Advertisement

France’s Nicolas Sarkozy seeks Group of 20 meeting on Japan

Share

French President Nicolas Sarkozy has called on leading economic powers to gather next month and discuss the global consequences of the earthquake, tsunami and nuclear threat that have plunged Japan, the world’s No. 3 economy, into crisis.

An emergency meeting of the Group of 20 economic and energy ministers was proposed by France on Monday night at a session of the Group of 8 powers in Paris. Monday’s meeting had been convened to craft a strategy for deterring bloodshed and unrest in Libya.

The G8 foreign ministers remained at odds about whether to impose a no-fly zone over Libya, where the superior armaments and air force of Libyan strongman Moammar Kadafi have driven back rebels fighting for an end to his 41-year-old authoritarian regime. Government forces have used air power to fire on the poorly armed and trained rebels, who had earlier captured important coastal cities and oil sites in the see-saw battle that has been raging for nearly a month.

Advertisement

The foreign ministers referred the no-fly zone debate to the United Nations Security Council, calling on the world body to reopen discussion on Libya and consider other measures to deter the use of force by Kadafi’s loyalists, Italian Foreign Minister Franco Frattini said after the Paris gathering.

Attention instead turned to the mounting economic threats in Japan.

“President Sarkozy has proposed a meeting of G20 economy and energy ministers to discuss the impact of the earthquake on the global economy and the world energy system,” Frattini said.
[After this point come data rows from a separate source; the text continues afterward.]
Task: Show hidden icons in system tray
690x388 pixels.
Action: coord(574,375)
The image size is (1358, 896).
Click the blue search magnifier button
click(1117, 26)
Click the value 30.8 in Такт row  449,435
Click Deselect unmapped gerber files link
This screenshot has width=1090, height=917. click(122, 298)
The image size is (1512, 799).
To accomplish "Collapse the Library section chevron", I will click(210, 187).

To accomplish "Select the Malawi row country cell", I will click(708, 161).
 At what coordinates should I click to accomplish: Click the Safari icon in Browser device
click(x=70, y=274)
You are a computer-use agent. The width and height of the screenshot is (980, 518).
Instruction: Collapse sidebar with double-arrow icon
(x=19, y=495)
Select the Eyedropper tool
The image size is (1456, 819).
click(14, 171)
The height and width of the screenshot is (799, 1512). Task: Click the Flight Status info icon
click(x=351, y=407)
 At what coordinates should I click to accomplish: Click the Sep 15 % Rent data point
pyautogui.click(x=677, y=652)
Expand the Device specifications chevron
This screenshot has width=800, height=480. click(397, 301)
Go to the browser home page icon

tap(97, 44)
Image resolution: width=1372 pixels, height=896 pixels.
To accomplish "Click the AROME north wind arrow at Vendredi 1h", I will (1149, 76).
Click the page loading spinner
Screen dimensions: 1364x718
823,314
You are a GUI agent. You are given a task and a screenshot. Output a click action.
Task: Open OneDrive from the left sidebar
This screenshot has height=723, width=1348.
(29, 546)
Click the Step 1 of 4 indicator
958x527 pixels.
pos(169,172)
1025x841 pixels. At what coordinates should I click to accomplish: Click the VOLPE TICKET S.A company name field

Japan is also the world’s third-largest oil consumer, and demand could grow as the disaster-plagued nation seeks to replace lost nuclear power capacity. Nuclear energy supplied 30% of the island nation’s power needs before Friday’s 8.9-magnitude earthquake damaged a reactor complex in northeast Fukushima prefecture, forcing a shutdown of much of the national nuclear system. The earthquake and the devastating tsunami that followed knocked out the power supply to the cooling system at several of the reactors, triggering a series of hydrogen explosions and raising fears that a major accident and nuclear contamination could be looming.